I'd put money on the client-side options in /etc/system (or ndd equivs in scripts) not being raised high enough. We've discussed these Solaris tunables to death before now. A good document on them can be found here:
http://www.rvs.uni-hannover.de/people/voeckler/tune/EN/tune.html
I also have a question stemming from this discussion; first, some background:
Oracle, and other db's I presume, keep a lot of data in memory. They arrange to have parts of tables in memory according to their use patterns, if at all possible. Solaris, as with most modern Unixen, has a filesystem buffer-cache that keeps small writes (and probably also large writes) and reads in memory that's not part of the user-process space, and isn't AFAIK shared with the user-process space.
It's possible in Sol2.6-7 to use priority-paging to alleviate the buffer- cache competition for process memory. Solaris 8 has a different memory model. Either way the problem doesn't go away, it just bites less hard and fast.

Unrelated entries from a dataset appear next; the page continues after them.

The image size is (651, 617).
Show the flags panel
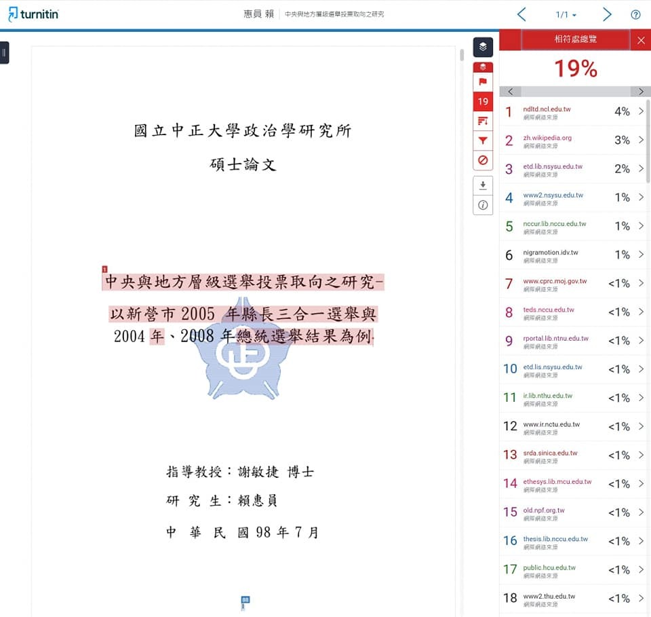[483, 81]
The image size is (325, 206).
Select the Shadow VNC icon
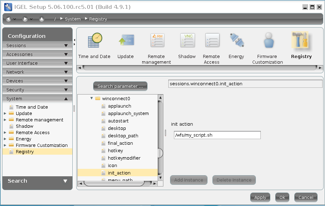[x=187, y=40]
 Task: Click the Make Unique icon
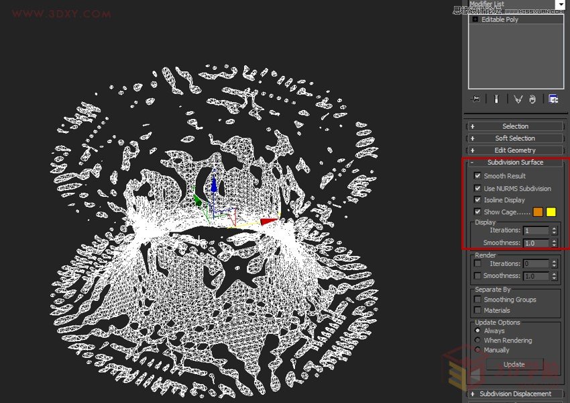516,99
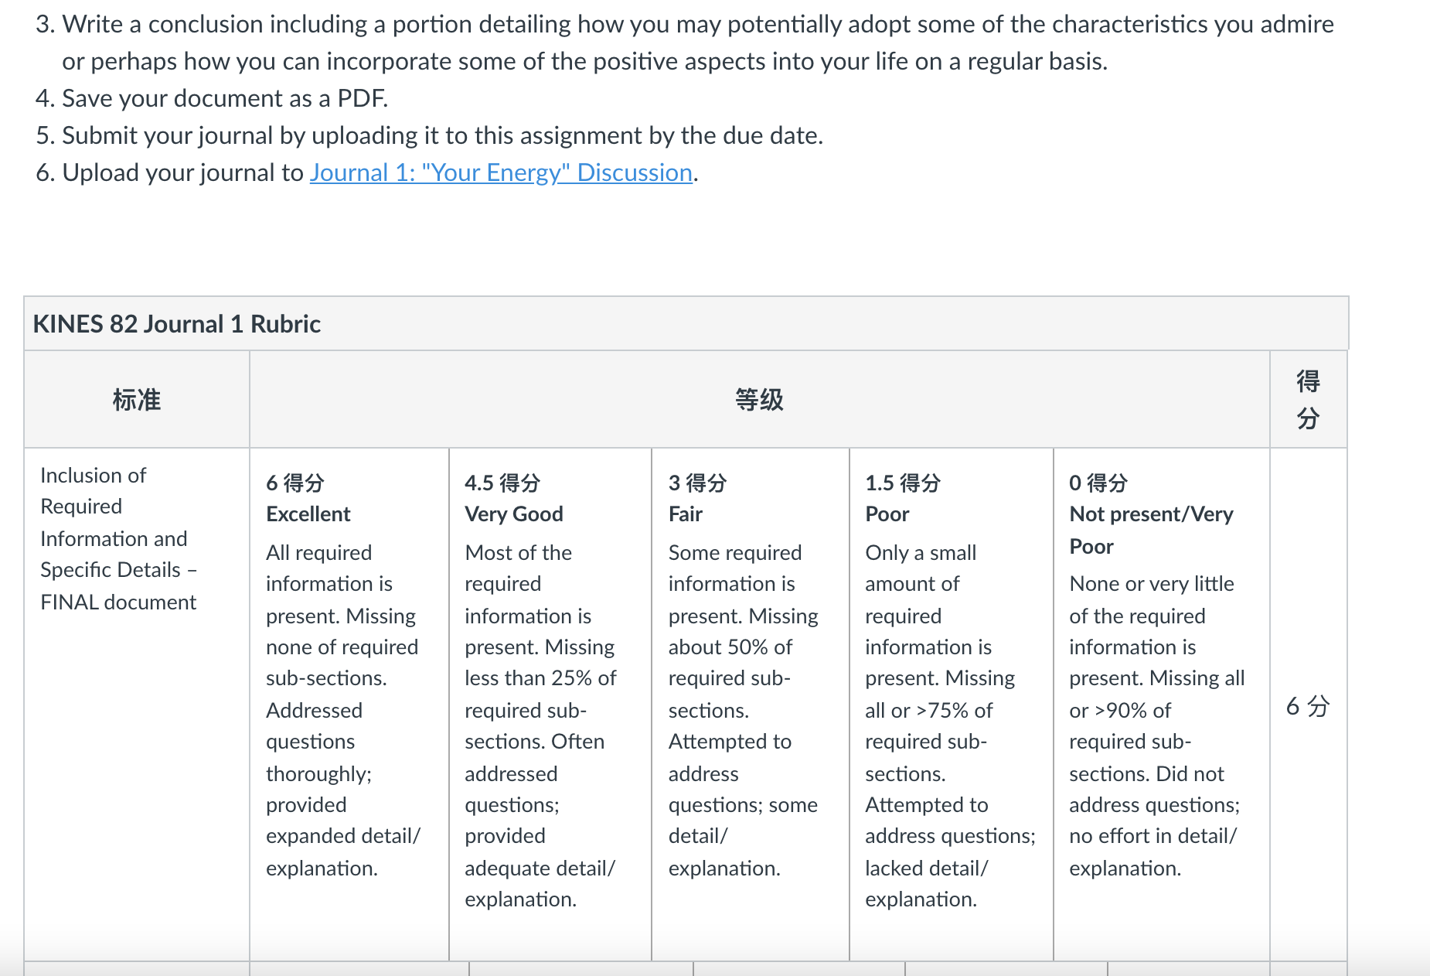Select the 0 得分 Not present/Very Poor cell
This screenshot has height=976, width=1430.
click(1162, 704)
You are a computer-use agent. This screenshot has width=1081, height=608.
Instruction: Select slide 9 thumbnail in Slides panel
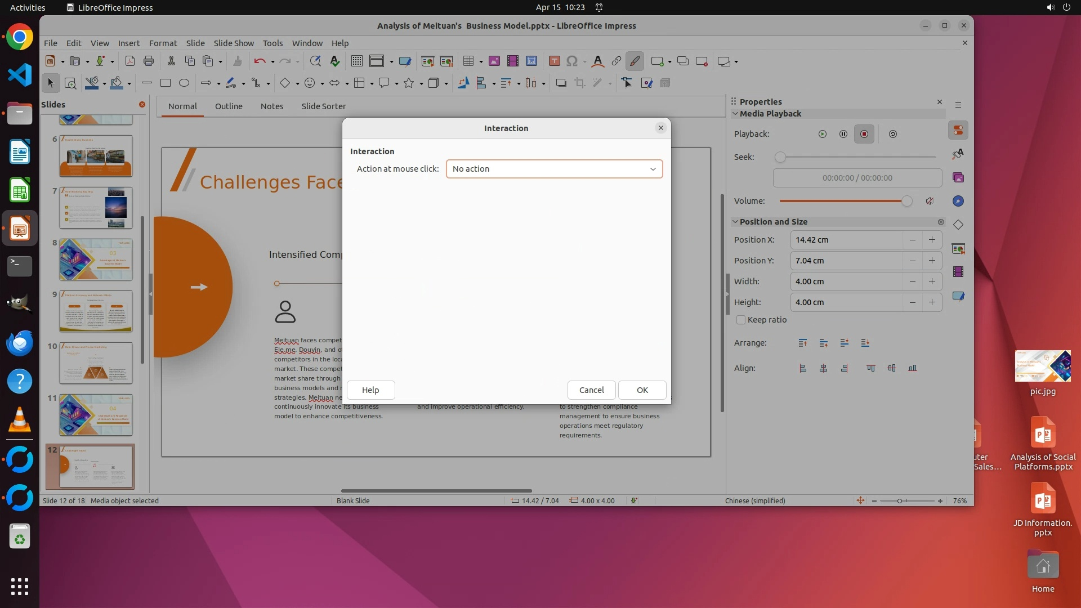(x=96, y=311)
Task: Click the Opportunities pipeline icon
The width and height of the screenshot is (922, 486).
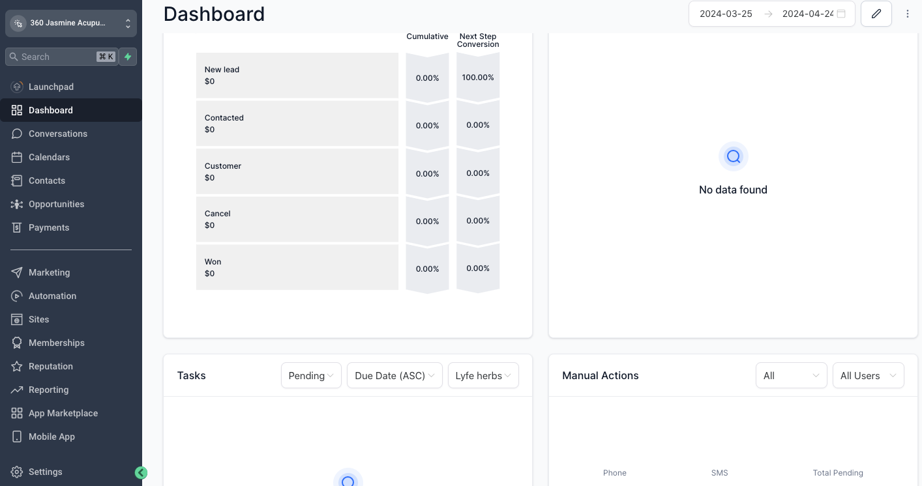Action: pos(17,204)
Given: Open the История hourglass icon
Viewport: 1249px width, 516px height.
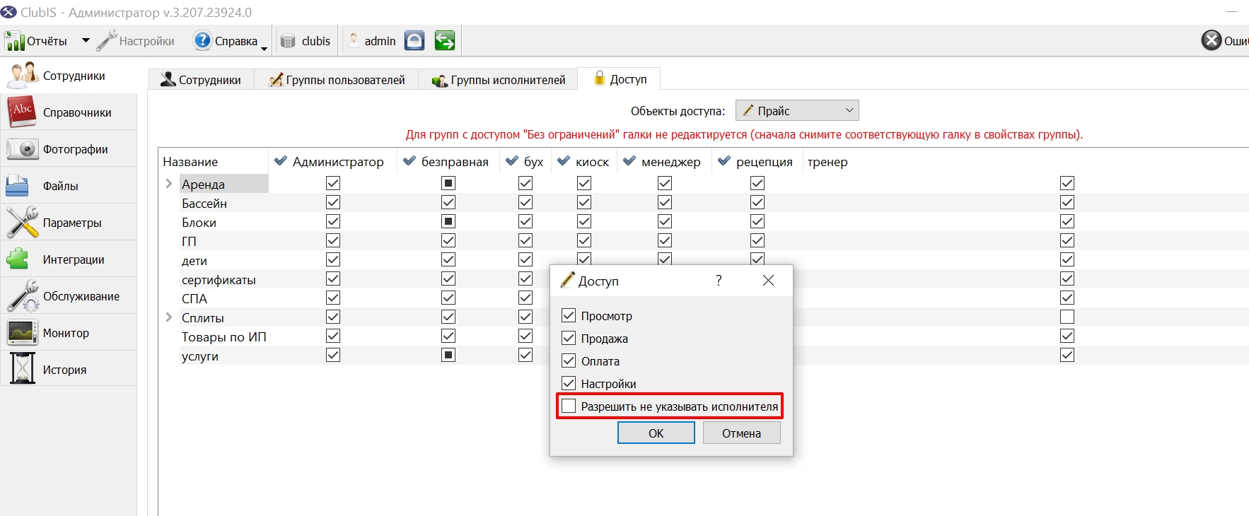Looking at the screenshot, I should tap(22, 369).
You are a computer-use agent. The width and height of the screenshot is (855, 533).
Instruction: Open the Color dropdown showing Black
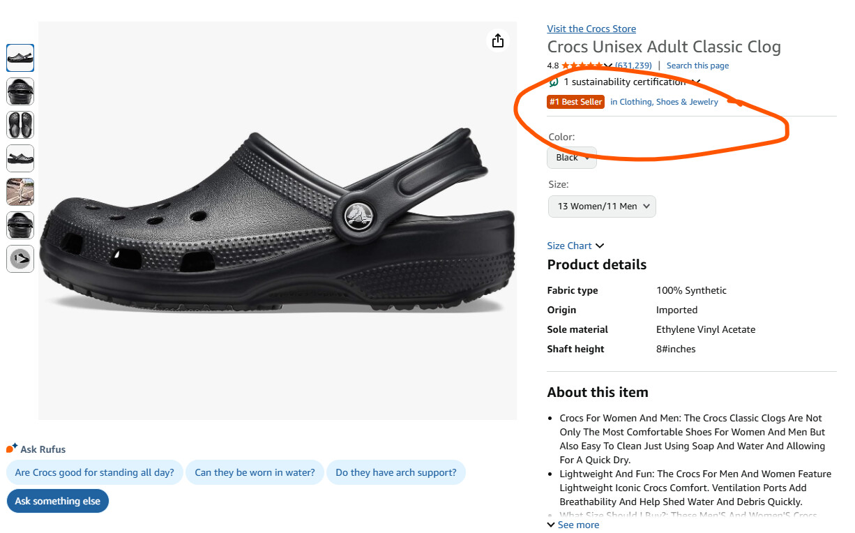pyautogui.click(x=571, y=158)
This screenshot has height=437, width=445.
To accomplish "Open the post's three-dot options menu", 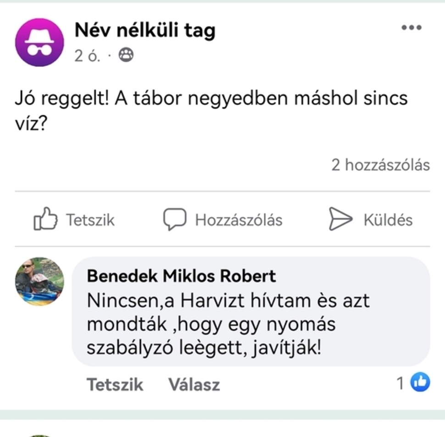I will pyautogui.click(x=411, y=28).
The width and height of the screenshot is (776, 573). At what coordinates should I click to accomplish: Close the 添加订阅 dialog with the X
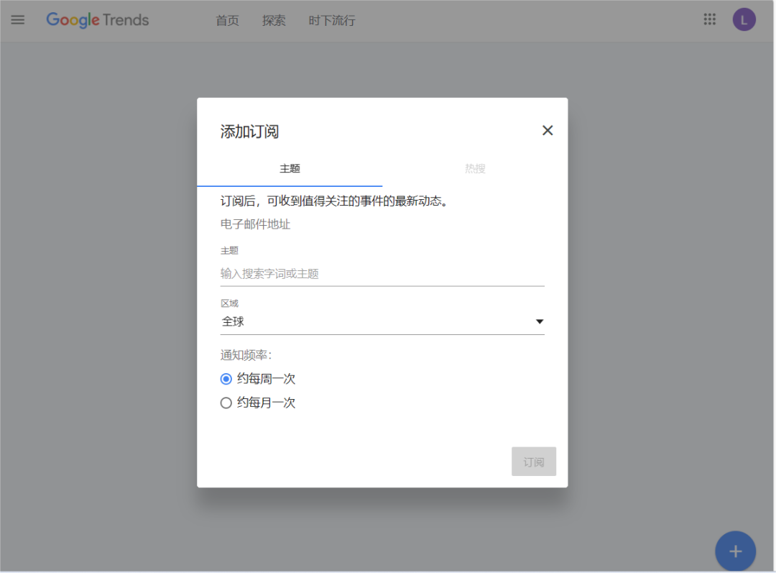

Now (I'm getting there!) VxFS, UFS (since Sol2.6), and raw-disk devices (or Disksuite metadevices or VxVM volumes) all allow for DirectIO or raw IO. The goal being *not* to double-cache database files.
The DBMS is better at cacheing database data and more system RAM can be used constructively by the DBMS if there's less buffer-cache competing. It also saves lots of double-copies between the buffer-cache and user process space. As an aside VxFS allows 'discovered' DirectIO which means Oracle's small writes can still cause a problem.
What I want to know, and what I have yet to have clarified for me, is:
1) are NFS files buffer-cached? (I believe they are) and,
2) is there anything that can be done to moderate the buffer-cache competition (other than priority-paging), and/or alleviate the double-copying that this implies.
Also, given that on Solaris I'm informed that nothing short of an obscure fcntl() call can ensure data is flushed from a file back to the server, just how do databases maintain their ACID transaction semantics? Do you need log sections on local disk regardless?
I feel I should know this stuff, being an old hand now on the list, but it occurred to me that I still don't have all the answers. Sorry if this was a little incoherent, not entirely sober and alert right now, I might have missed something obvious.